• STATED EXERCISE: Copy out every line of the entries, from the one containing "Close the installer with the red X" down to the one containing "click(205, 567)", both included, keeping each line unchanged.

• INPUT FOR THIS TASK:

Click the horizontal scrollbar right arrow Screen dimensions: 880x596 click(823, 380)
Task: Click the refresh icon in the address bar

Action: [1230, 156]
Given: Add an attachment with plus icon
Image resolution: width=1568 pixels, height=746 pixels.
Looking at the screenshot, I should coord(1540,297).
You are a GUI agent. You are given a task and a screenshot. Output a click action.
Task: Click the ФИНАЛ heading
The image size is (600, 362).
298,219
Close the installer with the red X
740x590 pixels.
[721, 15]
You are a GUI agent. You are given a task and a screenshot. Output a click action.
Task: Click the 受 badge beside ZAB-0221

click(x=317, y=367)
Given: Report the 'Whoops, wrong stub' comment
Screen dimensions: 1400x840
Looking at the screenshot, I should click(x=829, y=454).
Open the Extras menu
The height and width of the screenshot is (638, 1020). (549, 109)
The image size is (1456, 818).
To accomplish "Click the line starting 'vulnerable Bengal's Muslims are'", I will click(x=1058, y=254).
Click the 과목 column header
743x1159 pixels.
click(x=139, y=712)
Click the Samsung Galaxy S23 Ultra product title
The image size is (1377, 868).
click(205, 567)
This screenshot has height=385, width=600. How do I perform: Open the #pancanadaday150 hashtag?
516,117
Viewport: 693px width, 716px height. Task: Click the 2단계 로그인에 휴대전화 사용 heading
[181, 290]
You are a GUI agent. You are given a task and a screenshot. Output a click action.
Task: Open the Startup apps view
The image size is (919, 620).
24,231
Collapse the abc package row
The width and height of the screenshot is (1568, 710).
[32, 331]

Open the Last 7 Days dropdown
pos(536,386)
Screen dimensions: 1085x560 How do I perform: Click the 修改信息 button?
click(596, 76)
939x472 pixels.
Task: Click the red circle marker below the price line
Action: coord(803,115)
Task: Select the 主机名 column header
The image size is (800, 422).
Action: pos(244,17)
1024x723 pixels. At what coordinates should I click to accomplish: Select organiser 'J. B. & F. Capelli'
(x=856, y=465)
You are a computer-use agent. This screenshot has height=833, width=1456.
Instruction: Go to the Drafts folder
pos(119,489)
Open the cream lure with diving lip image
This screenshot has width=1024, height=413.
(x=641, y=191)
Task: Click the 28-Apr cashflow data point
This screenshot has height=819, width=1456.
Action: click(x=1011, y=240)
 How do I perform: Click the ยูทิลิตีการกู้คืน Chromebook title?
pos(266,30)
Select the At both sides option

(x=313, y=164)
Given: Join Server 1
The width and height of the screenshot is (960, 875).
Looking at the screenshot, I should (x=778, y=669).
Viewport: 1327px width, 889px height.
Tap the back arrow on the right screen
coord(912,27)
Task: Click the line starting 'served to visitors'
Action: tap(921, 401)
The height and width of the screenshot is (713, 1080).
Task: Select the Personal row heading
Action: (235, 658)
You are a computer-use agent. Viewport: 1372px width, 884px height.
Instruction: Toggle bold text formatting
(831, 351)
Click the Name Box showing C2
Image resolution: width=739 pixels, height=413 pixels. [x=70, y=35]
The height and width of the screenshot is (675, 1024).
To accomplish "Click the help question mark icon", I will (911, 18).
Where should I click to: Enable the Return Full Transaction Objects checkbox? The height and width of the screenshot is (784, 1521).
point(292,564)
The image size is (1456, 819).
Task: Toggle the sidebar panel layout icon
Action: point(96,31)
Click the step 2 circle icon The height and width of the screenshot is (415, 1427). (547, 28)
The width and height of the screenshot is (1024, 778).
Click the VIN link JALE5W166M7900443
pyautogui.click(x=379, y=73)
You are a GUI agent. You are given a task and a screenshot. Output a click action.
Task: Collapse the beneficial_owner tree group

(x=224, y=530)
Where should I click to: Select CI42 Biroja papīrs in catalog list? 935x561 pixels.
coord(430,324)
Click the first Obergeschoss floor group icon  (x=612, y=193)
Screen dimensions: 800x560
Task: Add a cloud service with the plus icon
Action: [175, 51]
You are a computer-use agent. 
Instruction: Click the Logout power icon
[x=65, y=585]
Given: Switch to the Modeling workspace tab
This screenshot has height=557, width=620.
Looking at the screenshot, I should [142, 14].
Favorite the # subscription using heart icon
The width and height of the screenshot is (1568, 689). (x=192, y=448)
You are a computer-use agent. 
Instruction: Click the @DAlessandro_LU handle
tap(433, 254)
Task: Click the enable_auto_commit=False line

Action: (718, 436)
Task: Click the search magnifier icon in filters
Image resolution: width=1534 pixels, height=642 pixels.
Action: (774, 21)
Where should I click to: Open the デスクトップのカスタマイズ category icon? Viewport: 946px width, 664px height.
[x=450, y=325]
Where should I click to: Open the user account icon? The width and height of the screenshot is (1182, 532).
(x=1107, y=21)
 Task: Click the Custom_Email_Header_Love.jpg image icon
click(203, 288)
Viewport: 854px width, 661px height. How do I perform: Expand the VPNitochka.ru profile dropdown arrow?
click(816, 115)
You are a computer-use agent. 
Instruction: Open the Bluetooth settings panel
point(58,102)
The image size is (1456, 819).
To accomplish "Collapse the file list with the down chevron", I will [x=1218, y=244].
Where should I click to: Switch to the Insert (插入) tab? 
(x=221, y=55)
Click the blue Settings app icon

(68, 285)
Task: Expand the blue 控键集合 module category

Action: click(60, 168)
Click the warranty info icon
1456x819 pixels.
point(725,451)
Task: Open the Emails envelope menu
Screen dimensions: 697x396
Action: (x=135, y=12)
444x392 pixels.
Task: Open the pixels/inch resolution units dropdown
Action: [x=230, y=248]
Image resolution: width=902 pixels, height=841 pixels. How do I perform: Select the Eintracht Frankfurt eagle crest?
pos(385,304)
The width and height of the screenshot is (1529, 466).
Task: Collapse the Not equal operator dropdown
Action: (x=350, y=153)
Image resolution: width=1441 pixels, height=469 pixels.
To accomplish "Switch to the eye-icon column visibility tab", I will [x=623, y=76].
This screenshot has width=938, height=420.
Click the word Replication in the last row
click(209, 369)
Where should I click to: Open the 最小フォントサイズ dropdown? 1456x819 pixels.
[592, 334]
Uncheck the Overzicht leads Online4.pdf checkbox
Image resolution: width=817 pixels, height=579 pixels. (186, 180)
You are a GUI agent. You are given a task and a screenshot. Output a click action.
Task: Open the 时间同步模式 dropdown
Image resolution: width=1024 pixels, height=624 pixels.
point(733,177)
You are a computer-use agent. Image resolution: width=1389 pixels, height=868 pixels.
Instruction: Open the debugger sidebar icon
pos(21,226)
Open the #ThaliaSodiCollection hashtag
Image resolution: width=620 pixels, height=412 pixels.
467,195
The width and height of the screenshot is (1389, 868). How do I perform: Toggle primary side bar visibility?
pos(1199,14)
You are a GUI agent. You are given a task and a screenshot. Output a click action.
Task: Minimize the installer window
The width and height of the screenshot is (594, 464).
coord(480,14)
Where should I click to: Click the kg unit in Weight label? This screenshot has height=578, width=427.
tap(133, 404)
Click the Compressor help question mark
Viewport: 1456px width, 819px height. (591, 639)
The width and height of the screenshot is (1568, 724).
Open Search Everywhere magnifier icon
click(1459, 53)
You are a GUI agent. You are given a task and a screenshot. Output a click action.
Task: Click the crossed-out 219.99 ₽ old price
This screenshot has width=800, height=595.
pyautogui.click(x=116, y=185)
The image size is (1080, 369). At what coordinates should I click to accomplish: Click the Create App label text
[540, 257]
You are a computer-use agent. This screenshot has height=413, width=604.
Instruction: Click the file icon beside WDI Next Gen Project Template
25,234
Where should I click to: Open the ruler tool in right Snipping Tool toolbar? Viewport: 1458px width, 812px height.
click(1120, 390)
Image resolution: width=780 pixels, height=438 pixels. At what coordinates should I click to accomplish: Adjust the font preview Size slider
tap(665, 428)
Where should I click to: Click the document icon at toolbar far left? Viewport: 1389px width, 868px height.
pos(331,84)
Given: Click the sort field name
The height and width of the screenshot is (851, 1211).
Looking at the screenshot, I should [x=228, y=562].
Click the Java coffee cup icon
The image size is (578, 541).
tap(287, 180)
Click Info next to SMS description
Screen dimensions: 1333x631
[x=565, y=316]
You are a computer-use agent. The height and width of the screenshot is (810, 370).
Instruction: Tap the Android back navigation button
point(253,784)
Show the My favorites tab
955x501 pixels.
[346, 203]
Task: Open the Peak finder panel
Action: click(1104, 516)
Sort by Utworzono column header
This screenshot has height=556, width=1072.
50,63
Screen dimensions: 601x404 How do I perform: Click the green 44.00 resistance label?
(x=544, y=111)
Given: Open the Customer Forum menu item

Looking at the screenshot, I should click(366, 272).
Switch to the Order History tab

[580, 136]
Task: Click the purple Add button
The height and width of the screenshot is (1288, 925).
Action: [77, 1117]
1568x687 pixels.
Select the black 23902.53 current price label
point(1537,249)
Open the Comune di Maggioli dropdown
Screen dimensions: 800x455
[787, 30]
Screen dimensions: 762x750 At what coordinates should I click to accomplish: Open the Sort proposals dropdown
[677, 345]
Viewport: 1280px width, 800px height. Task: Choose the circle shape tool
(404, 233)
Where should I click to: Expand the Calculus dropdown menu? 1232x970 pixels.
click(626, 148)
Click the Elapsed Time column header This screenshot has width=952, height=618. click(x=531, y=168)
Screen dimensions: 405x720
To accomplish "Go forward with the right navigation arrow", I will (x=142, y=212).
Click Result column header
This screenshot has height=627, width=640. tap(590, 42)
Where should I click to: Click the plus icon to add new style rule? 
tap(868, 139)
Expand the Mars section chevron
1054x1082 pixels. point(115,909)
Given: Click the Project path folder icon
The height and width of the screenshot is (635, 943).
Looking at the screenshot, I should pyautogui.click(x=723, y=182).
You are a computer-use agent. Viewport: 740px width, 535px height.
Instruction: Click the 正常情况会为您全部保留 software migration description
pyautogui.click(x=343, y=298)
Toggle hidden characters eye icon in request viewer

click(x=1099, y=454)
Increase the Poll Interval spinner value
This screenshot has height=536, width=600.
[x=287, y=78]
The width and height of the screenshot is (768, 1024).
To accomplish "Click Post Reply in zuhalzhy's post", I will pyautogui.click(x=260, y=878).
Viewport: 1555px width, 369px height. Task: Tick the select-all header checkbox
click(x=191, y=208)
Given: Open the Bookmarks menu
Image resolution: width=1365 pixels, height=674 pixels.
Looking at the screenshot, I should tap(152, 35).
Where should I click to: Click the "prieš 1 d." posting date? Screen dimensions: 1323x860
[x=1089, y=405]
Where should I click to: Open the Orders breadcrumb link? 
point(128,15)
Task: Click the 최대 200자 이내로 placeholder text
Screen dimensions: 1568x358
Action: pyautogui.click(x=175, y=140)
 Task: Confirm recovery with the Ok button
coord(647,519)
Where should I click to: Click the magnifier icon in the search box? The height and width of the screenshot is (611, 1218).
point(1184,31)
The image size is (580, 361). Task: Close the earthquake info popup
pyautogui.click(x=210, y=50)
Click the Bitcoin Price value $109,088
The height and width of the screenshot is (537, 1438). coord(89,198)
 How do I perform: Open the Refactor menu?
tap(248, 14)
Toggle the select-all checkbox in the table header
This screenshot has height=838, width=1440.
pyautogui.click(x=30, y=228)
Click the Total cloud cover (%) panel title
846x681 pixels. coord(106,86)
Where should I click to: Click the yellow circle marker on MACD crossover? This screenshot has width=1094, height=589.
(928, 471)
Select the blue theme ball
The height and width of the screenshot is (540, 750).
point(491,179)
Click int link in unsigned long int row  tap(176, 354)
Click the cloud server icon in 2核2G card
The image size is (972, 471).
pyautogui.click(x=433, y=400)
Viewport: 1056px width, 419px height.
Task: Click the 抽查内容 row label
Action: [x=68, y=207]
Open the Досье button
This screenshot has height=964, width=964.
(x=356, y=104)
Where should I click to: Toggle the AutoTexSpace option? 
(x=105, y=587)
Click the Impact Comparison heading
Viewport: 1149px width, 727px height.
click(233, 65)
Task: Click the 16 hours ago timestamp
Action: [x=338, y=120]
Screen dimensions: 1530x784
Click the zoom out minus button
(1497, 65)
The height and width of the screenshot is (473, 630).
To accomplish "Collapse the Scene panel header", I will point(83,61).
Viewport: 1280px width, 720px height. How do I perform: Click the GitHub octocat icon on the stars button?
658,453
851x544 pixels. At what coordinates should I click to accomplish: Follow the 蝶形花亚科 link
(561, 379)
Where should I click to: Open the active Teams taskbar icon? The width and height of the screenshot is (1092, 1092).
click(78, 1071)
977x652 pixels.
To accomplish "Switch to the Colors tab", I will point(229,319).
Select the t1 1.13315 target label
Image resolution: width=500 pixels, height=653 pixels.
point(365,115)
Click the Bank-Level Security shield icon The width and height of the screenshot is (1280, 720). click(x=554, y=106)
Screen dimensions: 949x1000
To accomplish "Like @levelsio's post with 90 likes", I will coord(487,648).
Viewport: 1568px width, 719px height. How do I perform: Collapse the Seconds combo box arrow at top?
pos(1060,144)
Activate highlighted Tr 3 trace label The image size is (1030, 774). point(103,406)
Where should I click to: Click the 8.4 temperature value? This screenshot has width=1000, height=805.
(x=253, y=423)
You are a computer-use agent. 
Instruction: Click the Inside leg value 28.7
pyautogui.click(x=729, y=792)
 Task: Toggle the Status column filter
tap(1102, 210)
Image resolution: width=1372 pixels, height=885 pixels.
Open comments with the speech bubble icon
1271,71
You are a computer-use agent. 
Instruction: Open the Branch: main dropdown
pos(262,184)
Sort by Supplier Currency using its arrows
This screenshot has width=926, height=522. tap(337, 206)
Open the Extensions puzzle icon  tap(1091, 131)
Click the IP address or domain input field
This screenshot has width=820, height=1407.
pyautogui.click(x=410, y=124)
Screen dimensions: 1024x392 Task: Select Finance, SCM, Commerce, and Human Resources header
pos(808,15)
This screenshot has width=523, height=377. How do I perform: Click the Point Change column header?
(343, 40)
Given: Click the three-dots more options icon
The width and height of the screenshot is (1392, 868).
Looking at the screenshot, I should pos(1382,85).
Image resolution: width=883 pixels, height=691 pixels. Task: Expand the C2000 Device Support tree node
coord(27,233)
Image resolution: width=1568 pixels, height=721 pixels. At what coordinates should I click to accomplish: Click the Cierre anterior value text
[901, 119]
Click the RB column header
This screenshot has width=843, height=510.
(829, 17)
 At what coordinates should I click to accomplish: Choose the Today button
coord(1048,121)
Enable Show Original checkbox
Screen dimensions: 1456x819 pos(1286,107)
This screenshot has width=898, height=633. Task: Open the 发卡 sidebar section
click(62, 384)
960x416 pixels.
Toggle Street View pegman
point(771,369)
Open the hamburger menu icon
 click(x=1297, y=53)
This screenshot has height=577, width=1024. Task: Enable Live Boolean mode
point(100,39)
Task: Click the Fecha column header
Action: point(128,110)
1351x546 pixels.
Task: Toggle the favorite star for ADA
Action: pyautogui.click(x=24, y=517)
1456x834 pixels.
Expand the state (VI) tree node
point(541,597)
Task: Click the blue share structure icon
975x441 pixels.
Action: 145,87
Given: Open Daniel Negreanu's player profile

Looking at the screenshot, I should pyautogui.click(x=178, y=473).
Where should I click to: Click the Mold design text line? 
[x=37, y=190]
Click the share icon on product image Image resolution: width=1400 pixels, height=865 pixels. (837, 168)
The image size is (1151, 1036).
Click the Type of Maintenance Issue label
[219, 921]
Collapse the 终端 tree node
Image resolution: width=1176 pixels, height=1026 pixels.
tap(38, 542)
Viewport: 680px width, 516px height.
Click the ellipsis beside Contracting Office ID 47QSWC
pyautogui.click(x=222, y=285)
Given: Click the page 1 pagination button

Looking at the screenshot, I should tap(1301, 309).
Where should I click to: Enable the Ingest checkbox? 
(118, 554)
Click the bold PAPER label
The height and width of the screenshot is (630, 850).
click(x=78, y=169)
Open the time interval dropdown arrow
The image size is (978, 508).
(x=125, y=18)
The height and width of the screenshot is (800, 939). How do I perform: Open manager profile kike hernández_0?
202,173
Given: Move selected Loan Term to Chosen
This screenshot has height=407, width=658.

• EXPECTED OUTPUT:
Close the installer with the red X
740x590 pixels.
[721, 15]
You are a GUI agent. You are given a task and a screenshot. Output a click action.
Task: Click the 受 badge beside ZAB-0221

click(x=317, y=367)
Given: Report the 'Whoops, wrong stub' comment
Screen dimensions: 1400x840
Looking at the screenshot, I should click(x=829, y=454).
Open the Extras menu
The height and width of the screenshot is (638, 1020). (549, 109)
The image size is (1456, 818).
To accomplish "Click the line starting 'vulnerable Bengal's Muslims are'", I will click(x=1058, y=254).
Click the 과목 column header
743x1159 pixels.
click(x=139, y=712)
Click the Samsung Galaxy S23 Ultra product title
The image size is (1377, 868).
click(205, 567)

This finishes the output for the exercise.